STORED RECORDS:
----

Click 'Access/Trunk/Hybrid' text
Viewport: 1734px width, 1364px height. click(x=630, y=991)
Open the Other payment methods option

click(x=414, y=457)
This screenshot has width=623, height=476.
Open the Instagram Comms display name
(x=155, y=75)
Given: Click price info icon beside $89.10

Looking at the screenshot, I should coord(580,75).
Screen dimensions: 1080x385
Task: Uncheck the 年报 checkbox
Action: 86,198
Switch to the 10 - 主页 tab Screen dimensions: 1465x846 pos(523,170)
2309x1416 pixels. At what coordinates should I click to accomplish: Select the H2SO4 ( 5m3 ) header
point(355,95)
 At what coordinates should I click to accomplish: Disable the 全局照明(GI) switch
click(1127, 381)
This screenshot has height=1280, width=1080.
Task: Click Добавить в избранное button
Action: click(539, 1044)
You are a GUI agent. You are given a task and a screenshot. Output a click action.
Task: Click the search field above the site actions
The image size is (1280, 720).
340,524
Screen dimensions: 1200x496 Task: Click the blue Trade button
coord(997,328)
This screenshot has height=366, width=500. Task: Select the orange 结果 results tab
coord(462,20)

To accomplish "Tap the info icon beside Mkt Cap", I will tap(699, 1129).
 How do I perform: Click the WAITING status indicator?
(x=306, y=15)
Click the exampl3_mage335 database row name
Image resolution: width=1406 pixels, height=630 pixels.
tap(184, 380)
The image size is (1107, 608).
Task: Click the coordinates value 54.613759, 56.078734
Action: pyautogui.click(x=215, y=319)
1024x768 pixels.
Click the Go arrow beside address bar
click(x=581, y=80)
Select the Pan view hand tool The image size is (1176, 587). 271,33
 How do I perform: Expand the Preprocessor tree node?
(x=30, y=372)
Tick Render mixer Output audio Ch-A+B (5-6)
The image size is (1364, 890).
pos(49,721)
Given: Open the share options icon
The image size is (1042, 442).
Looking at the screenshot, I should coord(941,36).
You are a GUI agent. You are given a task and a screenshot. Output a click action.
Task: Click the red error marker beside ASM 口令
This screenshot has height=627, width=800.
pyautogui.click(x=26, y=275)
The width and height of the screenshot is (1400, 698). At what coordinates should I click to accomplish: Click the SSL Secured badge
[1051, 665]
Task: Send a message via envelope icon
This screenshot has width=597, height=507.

----

WORK TO DO:
Reproduce the items word for word, from the line containing "Click the exampl3_mage335 database row name" through the end of the items.

CORRECT RESPONSE:
Click the exampl3_mage335 database row name
Image resolution: width=1406 pixels, height=630 pixels.
tap(184, 380)
The image size is (1107, 608).
Task: Click the coordinates value 54.613759, 56.078734
Action: pyautogui.click(x=215, y=319)
1024x768 pixels.
Click the Go arrow beside address bar
click(x=581, y=80)
Select the Pan view hand tool The image size is (1176, 587). 271,33
 How do I perform: Expand the Preprocessor tree node?
(x=30, y=372)
Tick Render mixer Output audio Ch-A+B (5-6)
The image size is (1364, 890).
pos(49,721)
Given: Open the share options icon
The image size is (1042, 442).
Looking at the screenshot, I should coord(941,36).
You are a GUI agent. You are given a task and a screenshot. Output a click action.
Task: Click the red error marker beside ASM 口令
This screenshot has height=627, width=800.
pyautogui.click(x=26, y=275)
The width and height of the screenshot is (1400, 698). At what coordinates should I click to accomplish: Click the SSL Secured badge
[1051, 665]
Task: Send a message via envelope icon
This screenshot has width=597, height=507.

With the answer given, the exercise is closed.